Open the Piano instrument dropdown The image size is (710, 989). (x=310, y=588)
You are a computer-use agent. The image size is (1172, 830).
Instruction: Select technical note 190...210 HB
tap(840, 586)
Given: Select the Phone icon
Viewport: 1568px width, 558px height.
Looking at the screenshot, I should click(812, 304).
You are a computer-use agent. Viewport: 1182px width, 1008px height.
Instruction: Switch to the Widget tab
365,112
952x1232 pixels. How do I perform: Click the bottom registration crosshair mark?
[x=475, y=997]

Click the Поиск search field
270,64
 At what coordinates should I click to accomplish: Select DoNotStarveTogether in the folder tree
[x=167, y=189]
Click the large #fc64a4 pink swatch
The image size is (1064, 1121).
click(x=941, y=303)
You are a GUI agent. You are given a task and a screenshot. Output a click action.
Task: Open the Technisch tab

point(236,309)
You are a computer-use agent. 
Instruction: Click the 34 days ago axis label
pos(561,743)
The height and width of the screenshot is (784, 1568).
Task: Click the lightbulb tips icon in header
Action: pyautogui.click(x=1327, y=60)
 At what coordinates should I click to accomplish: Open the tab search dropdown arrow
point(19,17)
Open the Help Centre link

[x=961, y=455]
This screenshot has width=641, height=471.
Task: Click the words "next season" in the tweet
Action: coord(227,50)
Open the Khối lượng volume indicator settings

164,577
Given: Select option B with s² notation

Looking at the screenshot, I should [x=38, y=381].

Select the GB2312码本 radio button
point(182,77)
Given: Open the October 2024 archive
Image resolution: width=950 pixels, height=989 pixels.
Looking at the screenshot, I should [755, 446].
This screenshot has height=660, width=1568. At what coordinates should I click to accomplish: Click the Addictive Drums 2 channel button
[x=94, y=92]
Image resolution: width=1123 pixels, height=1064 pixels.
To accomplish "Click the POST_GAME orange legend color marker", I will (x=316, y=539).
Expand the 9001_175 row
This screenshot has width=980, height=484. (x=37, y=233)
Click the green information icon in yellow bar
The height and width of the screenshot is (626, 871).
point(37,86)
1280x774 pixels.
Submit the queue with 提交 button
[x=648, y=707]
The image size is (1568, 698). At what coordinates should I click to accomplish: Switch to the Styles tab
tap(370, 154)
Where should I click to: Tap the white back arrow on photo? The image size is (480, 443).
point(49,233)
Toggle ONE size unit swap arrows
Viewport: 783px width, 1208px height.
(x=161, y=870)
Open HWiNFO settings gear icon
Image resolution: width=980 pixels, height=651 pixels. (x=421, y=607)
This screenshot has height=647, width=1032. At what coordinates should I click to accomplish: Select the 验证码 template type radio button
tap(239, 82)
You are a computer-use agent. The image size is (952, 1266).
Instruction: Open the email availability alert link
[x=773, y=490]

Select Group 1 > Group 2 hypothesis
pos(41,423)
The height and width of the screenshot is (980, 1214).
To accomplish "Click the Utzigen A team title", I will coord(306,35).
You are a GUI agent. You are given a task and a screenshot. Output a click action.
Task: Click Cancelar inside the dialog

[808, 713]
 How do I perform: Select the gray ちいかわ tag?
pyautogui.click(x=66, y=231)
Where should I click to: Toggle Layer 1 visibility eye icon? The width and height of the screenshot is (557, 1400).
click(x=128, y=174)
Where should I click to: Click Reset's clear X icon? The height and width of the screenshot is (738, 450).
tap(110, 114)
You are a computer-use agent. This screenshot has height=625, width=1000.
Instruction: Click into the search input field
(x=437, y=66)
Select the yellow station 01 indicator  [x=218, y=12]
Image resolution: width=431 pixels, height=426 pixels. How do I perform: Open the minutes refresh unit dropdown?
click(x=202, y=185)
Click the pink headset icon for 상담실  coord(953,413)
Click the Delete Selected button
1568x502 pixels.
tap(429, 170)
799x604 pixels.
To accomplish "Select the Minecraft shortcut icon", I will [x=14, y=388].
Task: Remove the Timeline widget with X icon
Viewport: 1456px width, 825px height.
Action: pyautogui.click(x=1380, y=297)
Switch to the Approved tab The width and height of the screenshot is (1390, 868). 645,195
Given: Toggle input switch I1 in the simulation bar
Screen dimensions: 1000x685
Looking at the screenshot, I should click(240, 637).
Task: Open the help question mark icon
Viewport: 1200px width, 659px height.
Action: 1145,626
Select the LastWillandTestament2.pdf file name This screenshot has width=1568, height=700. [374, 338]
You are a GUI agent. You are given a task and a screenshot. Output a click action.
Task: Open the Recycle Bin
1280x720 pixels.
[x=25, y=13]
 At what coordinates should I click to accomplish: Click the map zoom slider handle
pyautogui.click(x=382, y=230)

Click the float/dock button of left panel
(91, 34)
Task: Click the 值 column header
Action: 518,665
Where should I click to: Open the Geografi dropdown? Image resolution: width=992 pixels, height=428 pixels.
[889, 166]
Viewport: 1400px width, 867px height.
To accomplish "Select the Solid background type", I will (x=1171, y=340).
--------
# Problem statement:
Return each line of the records above that contains the string "radio".

# Solved exercise:
Select the GB2312码本 radio button
This screenshot has height=647, width=1032. At what coordinates should I click to accomplish: Select the 验证码 template type radio button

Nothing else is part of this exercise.